How is an array stored in memory in this program?

2019-06-01 01:51发布

How is an array stored in memory in this program? What happened here? How to understand this behaviour in c?(is it undefine/unspecified/implementation behaviour).

#include <stdio.h>

int main()
{
char a[5] = "world";
char b[16] = "haii how are you";

printf("string1 %s\nstring2 %s\n", a, b);

return 0;
}

output:

user@toad:~$ gcc -Wall simple.c
user@toad:~$ ./a.out 
string1 world
string2 haii how are youworld
user@toad:~$ 

but it is work fine.

char a[5] = "world";
char b[17] = "haii how are you?"; 

6条回答
冷血范
2楼-- · 2019-06-01 02:01

How is an array stored in memory in this program?

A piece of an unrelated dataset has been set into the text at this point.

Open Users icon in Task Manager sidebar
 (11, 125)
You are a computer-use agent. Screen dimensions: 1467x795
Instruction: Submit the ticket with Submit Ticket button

First notice that your program is undefined behavior as you call printf with a char array and not a string since there isn't room for the zero-termination in the two arrays. For instance you only reserve 5 chars for a and world takes up all 5, i.e. no room for the termination.

A strict person would say that due to UB it makes no sense to speculate about what is going on - with UB anything can happen.

But if we do it anyway then it is likely as described below.

The answer would depend on your system as c doesn't specify all aspects of storing data. It is specified that an array must be in contiguous memory but exactly how and where that memory is located, is beyond the standard.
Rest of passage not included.